7. The method of claim 6, wherein said removing overlapping frames between said slices comprises:

deleting overlapped frames of a first slice of the target audio signal, wherein the deleted frame number is a first frame number, and the first frame number is one half of the slice overlapping length;

deleting the overlapped frame of the last slice of the target audio signal, wherein the deleted frame number is the sum of a second frame number and the first frame number, and the second frame number is the minimum positive integer which is larger than or equal to the ratio of the coding delay to the coding frame length;

and deleting overlapped frames of a middle slice of the target audio signal, wherein the deleted frame number is the sum of a third frame number and the second frame number, the third frame number is the slice overlapping length, and the middle slice is a slice between the first slice and the last slice.

8. A method for processing multimedia information, the method comprising:

determining the number of sampling points, delay compensation and fragmentation overlapping sample points of a target audio signal according to an initialization parameter of the target audio signal, and determining the initial position and the end position for slicing the target audio signal according to the determined number of the sampling points, delay compensation and fragmentation overlapping sample points;

respectively encoding each slice of the target audio signal, and combining encoding results to obtain a code stream corresponding to the target audio signal;

9. An audio signal processing apparatus, characterized in that the apparatus comprises:

the signal slicing module is used for determining the number of sampling points, time delay compensation and the number of fragment overlapping sample points of the target audio signal according to the initialization parameters of the target audio signal, and determining the initial position and the end position of slicing the target audio signal according to the determined number of the sampling points, the time delay compensation and the number of the fragment overlapping sample points;

10. A multimedia information processing apparatus, characterized by comprising:

information separating means for separating a target audio signal and a target video signal from multimedia information;

the audio signal processing device is used for determining the number of sampling points, the time delay compensation and the number of fragment overlapping samples of the target audio signal according to the initialization parameter of the target audio signal, and determining the initial position and the end position of slicing the target audio signal according to the determined number of the sampling points, the time delay compensation and the number of the fragment overlapping samples; slicing the target audio signal according to the starting position and the ending position to form a slice of the target audio signal;

the audio signal processing device is used for respectively encoding each slice of the target audio signal and combining encoding results to obtain a code stream corresponding to the target audio signal;

11. An electronic device, characterized in that the electronic device comprises:

a memory for storing executable instructions;

a processor for implementing the audio signal processing method of any one of claims 1 to 7 when executing the executable instructions stored by the memory.

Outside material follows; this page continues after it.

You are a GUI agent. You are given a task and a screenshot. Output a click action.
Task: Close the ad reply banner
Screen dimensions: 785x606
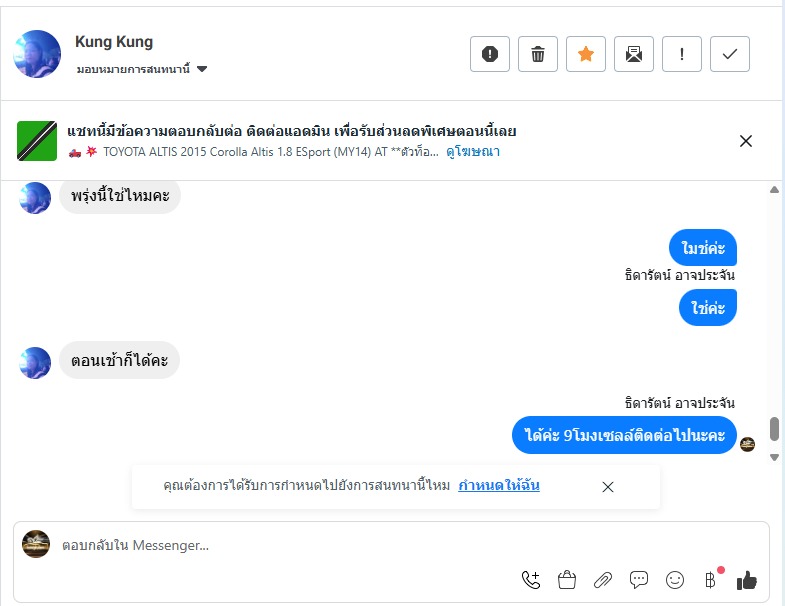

12. An electronic device, characterized in that the electronic device comprises:

a memory for storing executable instructions;

a processor for implementing the multimedia information processing method of claim 8 when executing the executable instructions stored in the memory.

13. A computer-readable storage medium storing executable instructions, wherein the executable instructions, when executed by a processor, implement the audio signal processing method of any one of claims 1 to 7 or implement the multimedia information processing method of claim 8.